Follow TV Tropes

Following

Music / Love (Band)

Go To

https://static.tvtropes.org/pmwiki/pub/images/love_band_3585.jpg
A publicity photo from 1967. Left to right: Johnny Echols, Arthur Lee, Bryan MacLean, Ken Forssi, Michael Stuart.

Love is an eclectic Psychedelic Rock and Proto Punk band from Los Angeles. Formed in 1965, they went through numerous configurations over the next few decades, but always with singer/multi-instrumentalist Arthur Lee as the guiding force. They began as one of the first multiracial rock bands, with Lee and lead guitarist Johnny Echols both being African-American, placing them alongside the likes of Sly and the Family Stone, The Jimi Hendrix Experience and the Sir Douglas Quintet.

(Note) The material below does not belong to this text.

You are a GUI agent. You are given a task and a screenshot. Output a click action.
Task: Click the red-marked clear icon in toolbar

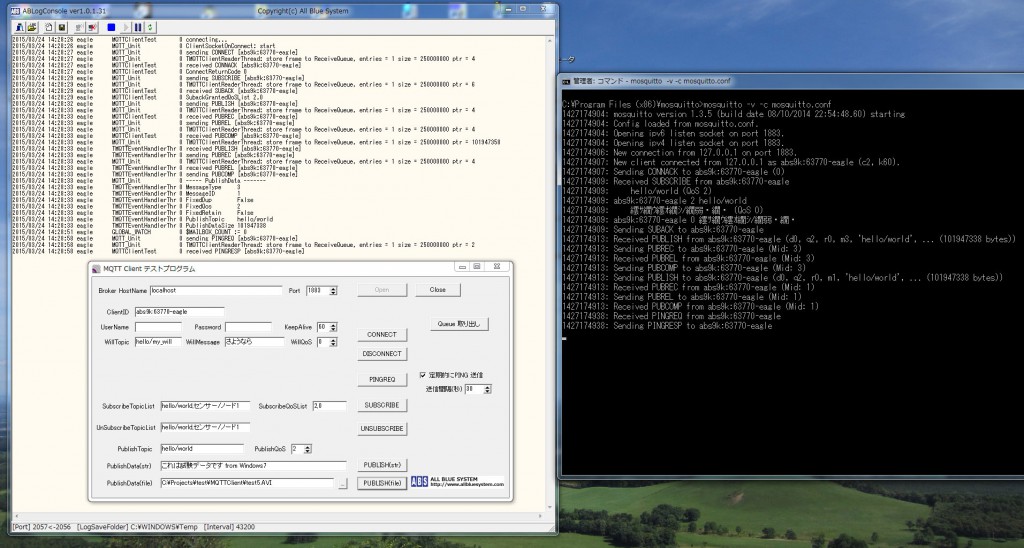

The mercurial, eccentric Lee oversaw several distinct phases of their career. They first gained notice for a Proto Punk sound, reaching the Billboard Top 40 in 1966 with "7 and 7 Is", a song often viewed as a precursor to both Punk Rock and Heavy Metal. By their third album, Forever Changes, they'd shifted into a style that combined Psychedelic Rock, Folk Music and Baroque Pop influences, a mode that also suited rhythm guitarist and secondary songwriter/vocalist Bryan MacLean. But this incarnation ended after the album's release, with MacLean leaving for a solo career (he eventually became a Christian Rock artist, involved with the same church that Bob Dylan was during his Christian phase) and Lee dismissing everyone else and hiring a new band. By this point Love turned into Lee and whoever else he happened to have with him, with his music moving toward a Blues Rock/Hard Rock direction, and Lee also collaborating a bit with Jimi Hendrix on the side, but the final album of their original run, 1974's Reel to Real, was just Lee backed by session musicians.

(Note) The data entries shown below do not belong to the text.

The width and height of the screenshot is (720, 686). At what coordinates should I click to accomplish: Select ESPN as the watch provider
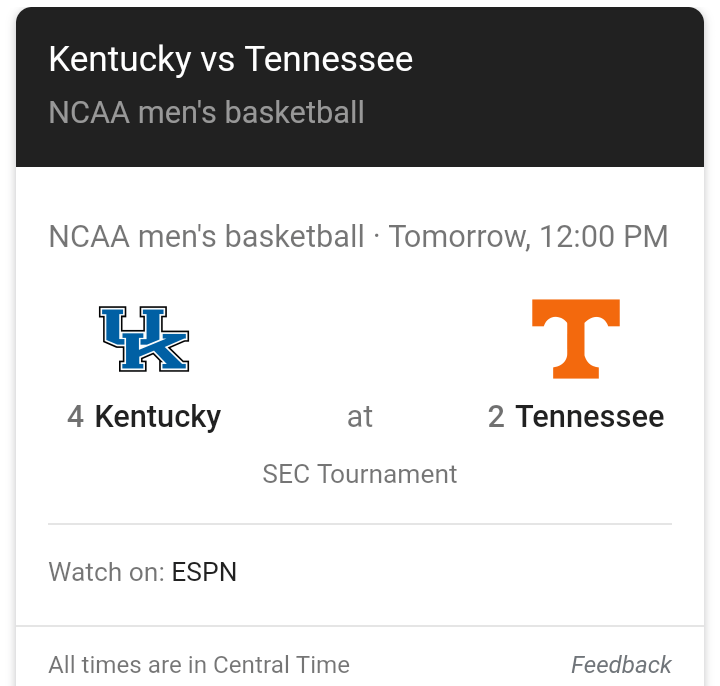coord(204,572)
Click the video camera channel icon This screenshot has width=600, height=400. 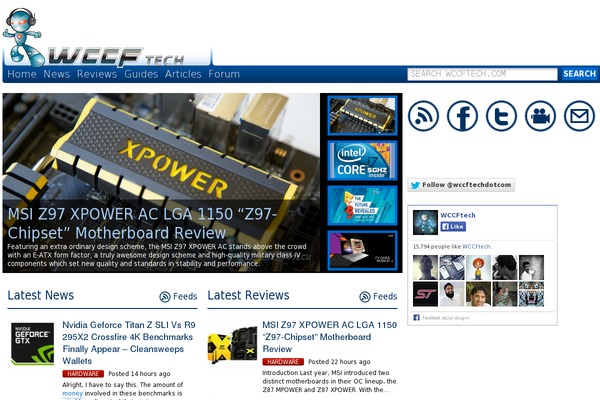click(540, 116)
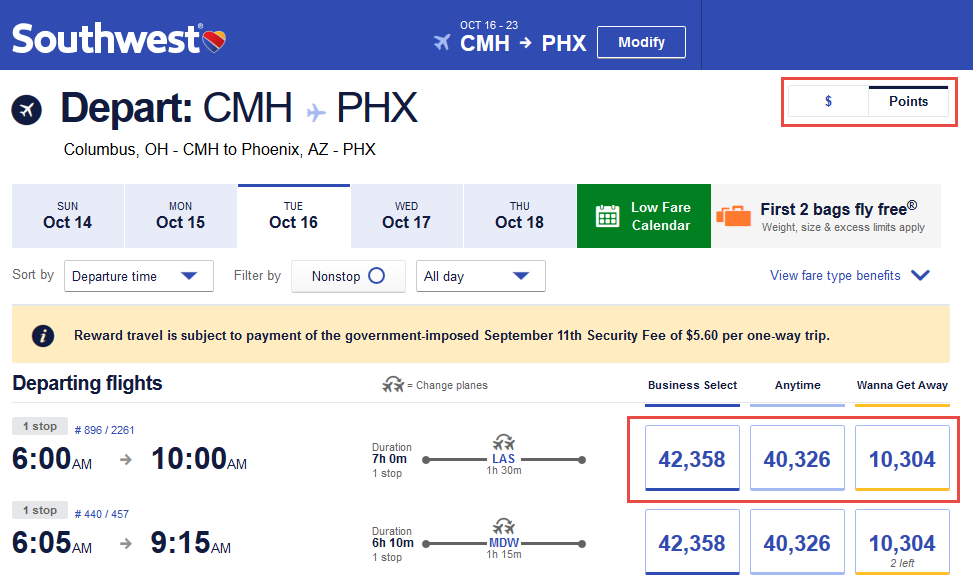973x584 pixels.
Task: Open the Departure time sort dropdown
Action: click(139, 276)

After a few one-off reunions and attempts at a solo career, Lee reactivated the Love name in The '90s, but also ran into legal trouble, serving a prison sentence from 1996-2001 for negligent discharge of a firearm. In the meantime, Love's 60s music had gained renewed attention and the band had become regarded as a Cult Classic. Lee formed a new edition of Love after his release and performed up until his death from leukemia complications at age 61 in 2006. Three years later, Echols revived Love and they've performed sporadically since.

The band was a major influence on many later Punk Rock and Alternative Rock artists, with Forever Changes a constant presence on "greatest albums of all time" lists.

Studio Discography:

  • 1966 - Love
  • 1966 - Da Capo
  • 1967 - Forever Changes
  • 1969 - Four Sail
  • 1969 - Out Here
  • 1970 - False Start
  • 1974 - Reel to Real
  • 1992 - Arthur Lee & Love
  • 2009 - Love Lost (Recorded in 1971)
  • 2012 - Black Beauty (Recorded in 1973)

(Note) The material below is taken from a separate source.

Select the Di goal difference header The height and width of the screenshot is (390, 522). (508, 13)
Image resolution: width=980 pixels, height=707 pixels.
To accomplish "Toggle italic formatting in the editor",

This band provides examples of:

  • Continuity Nod: "Laughing Stock", B-side of the original lineup's final single, contains some lyrics from their first hit "My Little Red Book".
  • Cover Version: They mostly did original material, but they took a stab at "Hey Joe" while it was circulating around the L.A. rock scene (before Jimi Hendrix made it his own), and their first big regional hit in California (and also a moderate success nationally) was a Garage Rock take on "My Little Red Book", written by Burt Bacharach and Hal David for the soundtrack of What's New Pussycat? and first recorded by Manfred Mann.
  • Epic Rocking: "Revelation", a long jam taking up the entire second side of Da Capo which the band had used in concert to show off their instrumental skills. It was poorly received, and Arthur Lee himself conceded that it was edited too much and unrepresentative of what it sounded like in concert.
  • I Am the Band: After Forever Changes, all of the other band members left, leaving Arthur Lee to carry on with a new lineup.
  • Genre Mashup: Forever Changes draws from very diverse styles, and can be described as jazzy-psychedelic-baroque-latin-folk-rock-pop.
  • A Good Name for a Rock Band: They were probably the first band with a singular name (rather than "The [x]") to achieve success.
  • Greatest Hits Album: While not really a band that had hit singles, they've had a few notable compilations. 1970's Revisited was the first. Best of Love in 1980 was one of the first major reissue releases for Rhino Records, and Rhino also did the deluxe 2-CD Love Story: 1966-72 in 1996, which is considered an excellent introduction to the band, and interestingly contains the entirety of Forever Changes in sequence (though spread out between the end of disc 1 and the start of disc 2),
  • Lead Bassist: Ken Forssi's bass playing is very melodic.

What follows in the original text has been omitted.